Since it's cotton, I washed it in the machine. I wanted to make sure it didn't fall apart. It didn't. But it was so heavy when wet that the washer wouldn't spin fast enough to get it past soaking and merely to damp -- it caused the whole thing to go way off balance. So I tossed it in the drier on low for 20 minutes to get it to the right dampness. All pointers I can pass on to those who will be caring for it.

The picot edging has 240 points on it. Ideally, I would have pinned out each one, but I don't have that many pins -- or that much patience. I made do, trying to make sure that each point was 30" from the center, making for a 60" diameter -- which just about fits on this old beach towel that I use for blocking big projects. The only place with floorspace big enough was in the living room, so I had Jeff help me move furniture around to create a Fortress of Blockitude, impervious to curious dogs. Frankly, I was a little disappointed that Pona and Kate didn't show much interest in my efforts. But if I hadn't done it...
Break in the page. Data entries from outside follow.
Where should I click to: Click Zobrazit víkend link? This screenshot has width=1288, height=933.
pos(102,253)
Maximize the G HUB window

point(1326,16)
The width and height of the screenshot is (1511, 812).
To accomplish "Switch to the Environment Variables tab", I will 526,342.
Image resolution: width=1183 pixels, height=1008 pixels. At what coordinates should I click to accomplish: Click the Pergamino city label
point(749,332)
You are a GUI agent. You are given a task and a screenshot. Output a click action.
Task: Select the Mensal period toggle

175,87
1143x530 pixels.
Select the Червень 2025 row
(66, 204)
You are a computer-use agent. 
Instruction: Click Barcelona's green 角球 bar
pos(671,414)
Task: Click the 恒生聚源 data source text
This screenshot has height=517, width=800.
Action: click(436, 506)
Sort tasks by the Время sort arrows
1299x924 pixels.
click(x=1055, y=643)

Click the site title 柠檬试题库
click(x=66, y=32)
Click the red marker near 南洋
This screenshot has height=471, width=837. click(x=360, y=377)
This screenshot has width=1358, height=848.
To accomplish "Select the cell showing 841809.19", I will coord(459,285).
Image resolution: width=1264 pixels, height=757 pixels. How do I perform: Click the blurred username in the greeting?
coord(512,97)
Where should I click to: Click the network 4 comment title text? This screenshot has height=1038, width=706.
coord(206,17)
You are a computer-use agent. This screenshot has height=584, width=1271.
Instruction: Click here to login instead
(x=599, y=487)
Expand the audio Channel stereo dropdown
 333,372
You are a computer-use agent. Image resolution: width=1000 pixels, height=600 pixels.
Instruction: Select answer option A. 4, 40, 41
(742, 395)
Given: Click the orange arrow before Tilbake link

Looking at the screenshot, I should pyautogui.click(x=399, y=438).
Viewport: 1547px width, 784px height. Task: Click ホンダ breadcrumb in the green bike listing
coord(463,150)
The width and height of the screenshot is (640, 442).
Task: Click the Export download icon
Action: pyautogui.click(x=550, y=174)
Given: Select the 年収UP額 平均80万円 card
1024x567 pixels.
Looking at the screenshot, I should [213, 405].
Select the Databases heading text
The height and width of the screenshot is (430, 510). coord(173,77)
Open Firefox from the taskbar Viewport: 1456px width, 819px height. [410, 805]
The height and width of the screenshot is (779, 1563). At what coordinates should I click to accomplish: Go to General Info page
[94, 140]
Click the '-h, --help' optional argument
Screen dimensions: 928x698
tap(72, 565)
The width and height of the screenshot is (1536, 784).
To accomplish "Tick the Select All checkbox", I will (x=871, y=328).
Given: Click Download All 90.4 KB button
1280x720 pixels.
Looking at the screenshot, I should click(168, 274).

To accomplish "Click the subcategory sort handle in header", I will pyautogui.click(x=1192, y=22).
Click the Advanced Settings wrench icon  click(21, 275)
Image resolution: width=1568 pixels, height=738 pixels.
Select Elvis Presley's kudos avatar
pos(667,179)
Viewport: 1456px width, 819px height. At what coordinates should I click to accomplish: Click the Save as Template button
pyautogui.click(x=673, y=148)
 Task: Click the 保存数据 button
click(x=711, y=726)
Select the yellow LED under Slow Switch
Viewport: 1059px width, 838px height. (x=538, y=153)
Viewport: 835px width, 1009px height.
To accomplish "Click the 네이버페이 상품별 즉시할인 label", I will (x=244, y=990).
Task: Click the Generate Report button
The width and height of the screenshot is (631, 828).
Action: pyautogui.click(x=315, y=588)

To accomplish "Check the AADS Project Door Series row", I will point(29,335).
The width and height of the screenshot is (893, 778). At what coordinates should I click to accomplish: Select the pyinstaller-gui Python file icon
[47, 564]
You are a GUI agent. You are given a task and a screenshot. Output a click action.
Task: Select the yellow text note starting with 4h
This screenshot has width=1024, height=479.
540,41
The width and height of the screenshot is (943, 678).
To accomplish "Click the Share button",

I'm always fascinated by how magical lace is, being based on nothing but making holes and gathering them back together. And how it never reaches its full potential until blocked. Even in cotton, it smoothed out and shaped up noticeably after a good blocking. The sun pattern in the center spreading out from the clever cast-on is my favorite bit. But I also like the diagonal lace bars that shift directions as they move outward. I thought the knitted-on picot edging would drive me crazy with the amount of time I anticipated it would take. But it wasn't too bad. The six row repeat was quickly memorized and was easy to read as I went along. I can highly recommend this pattern. It's not particularly difficult. And, as with most Jared Flood patterns, it's very well written. I can't wait to see how this is received!